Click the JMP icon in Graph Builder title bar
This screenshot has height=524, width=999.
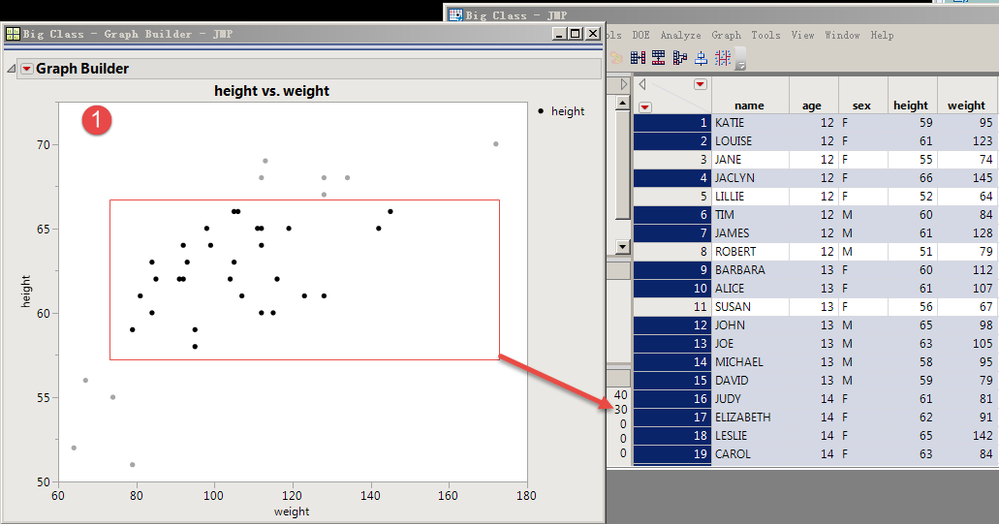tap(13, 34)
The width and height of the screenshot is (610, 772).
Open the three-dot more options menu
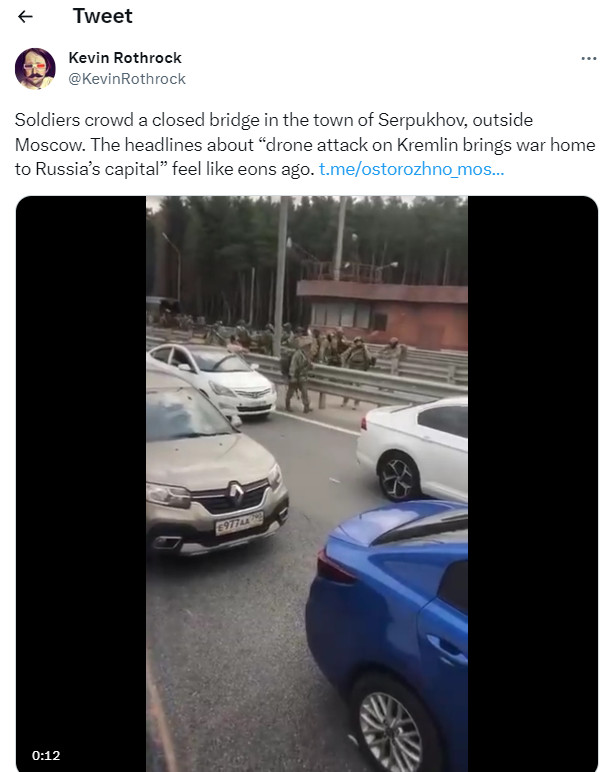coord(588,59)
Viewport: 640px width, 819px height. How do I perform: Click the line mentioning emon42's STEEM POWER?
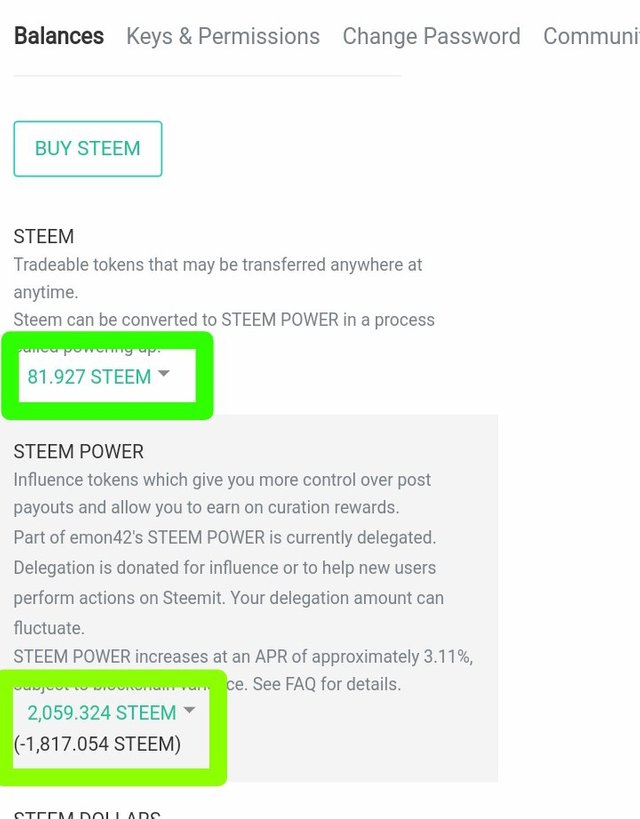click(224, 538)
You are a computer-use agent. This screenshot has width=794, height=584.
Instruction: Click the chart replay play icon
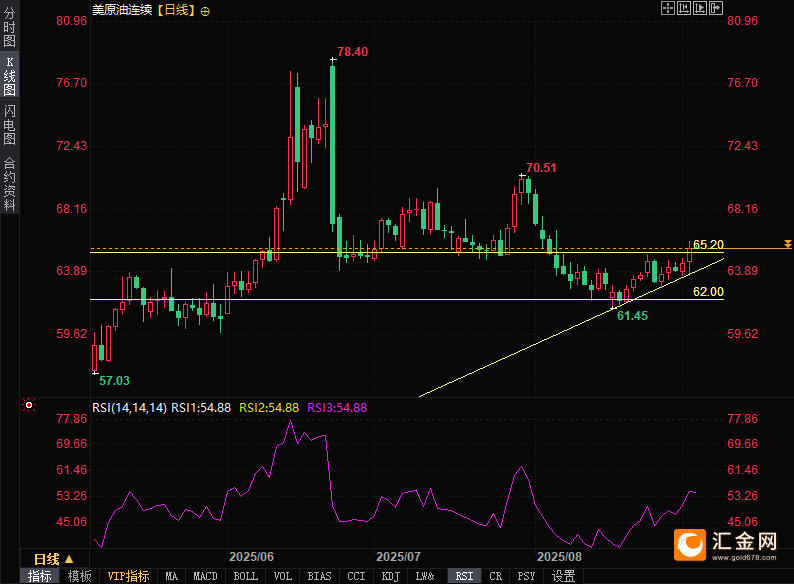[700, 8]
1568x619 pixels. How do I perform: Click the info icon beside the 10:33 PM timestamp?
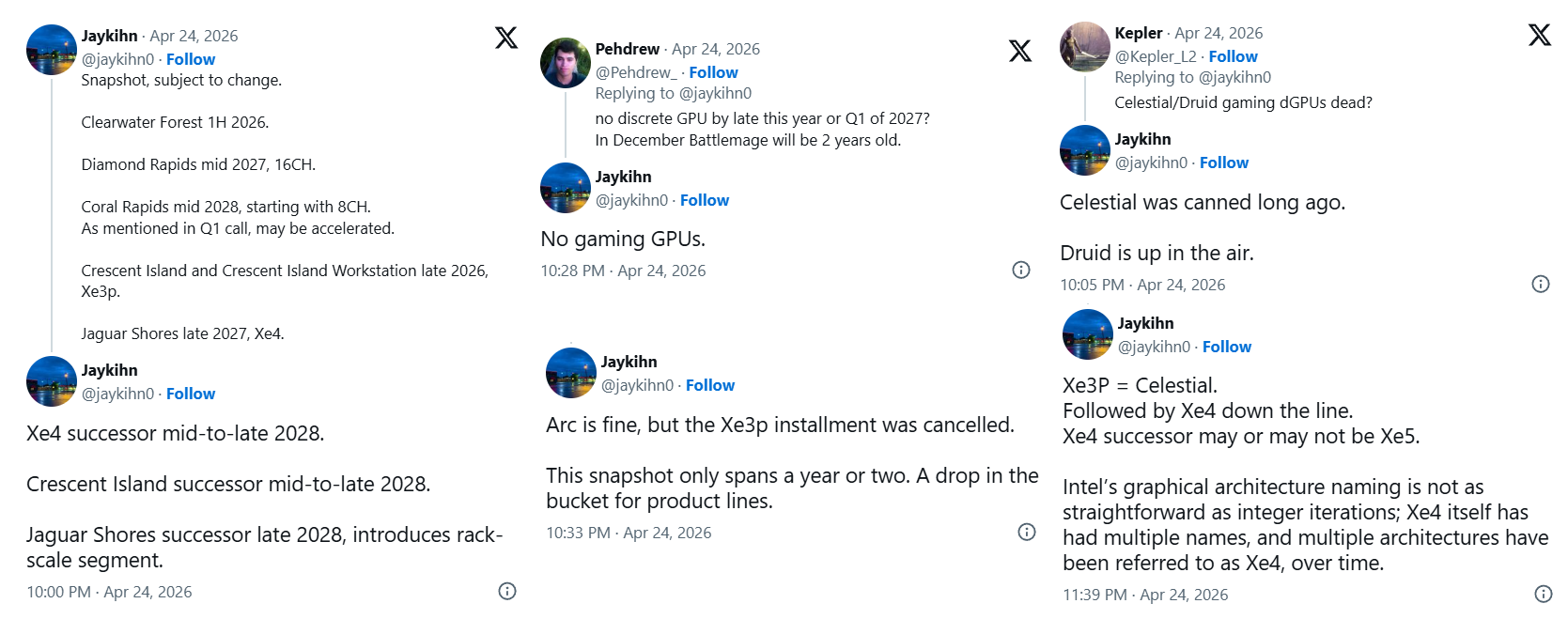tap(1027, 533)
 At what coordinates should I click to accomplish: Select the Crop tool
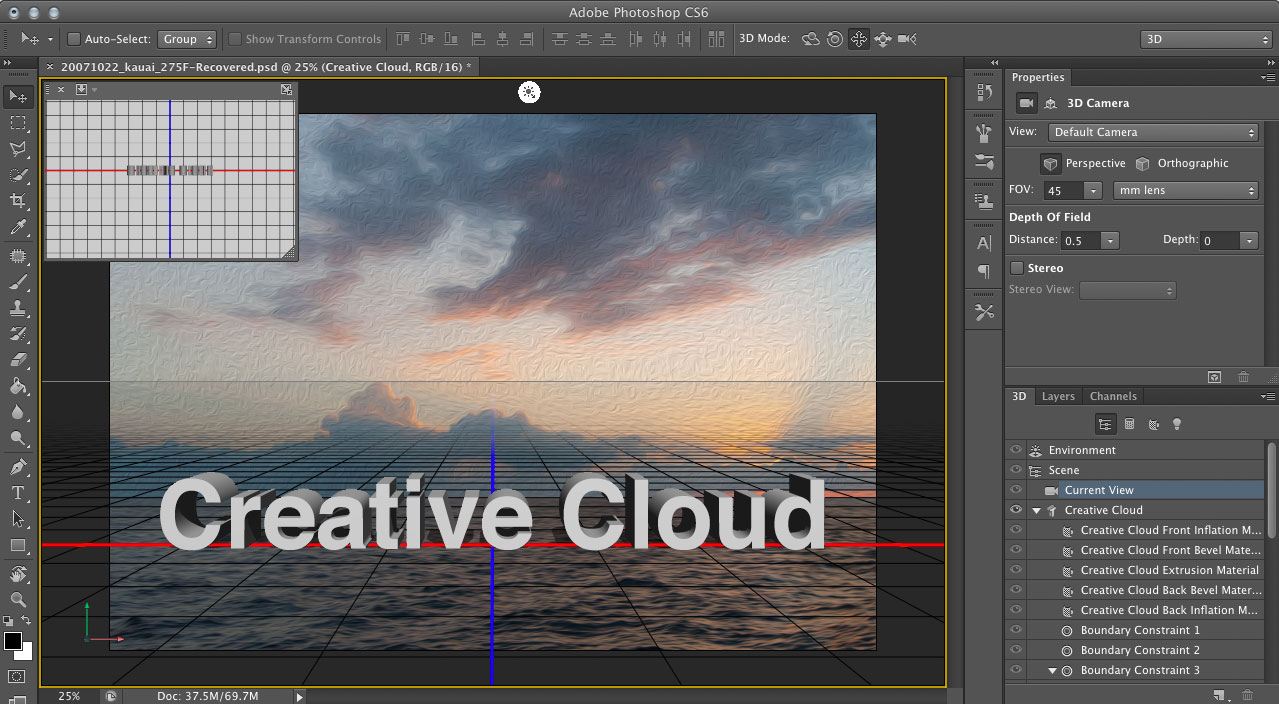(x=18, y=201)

[TASK ITEM] Your copy should consist only of the lines from the one containing "At what coordinates" through the last line of the entries above, reproduced exactly, without pictures.

[RESPONSE FOR THIS EXERCISE]
 At what coordinates should I click to accomplish: Select the Crop tool
(x=18, y=201)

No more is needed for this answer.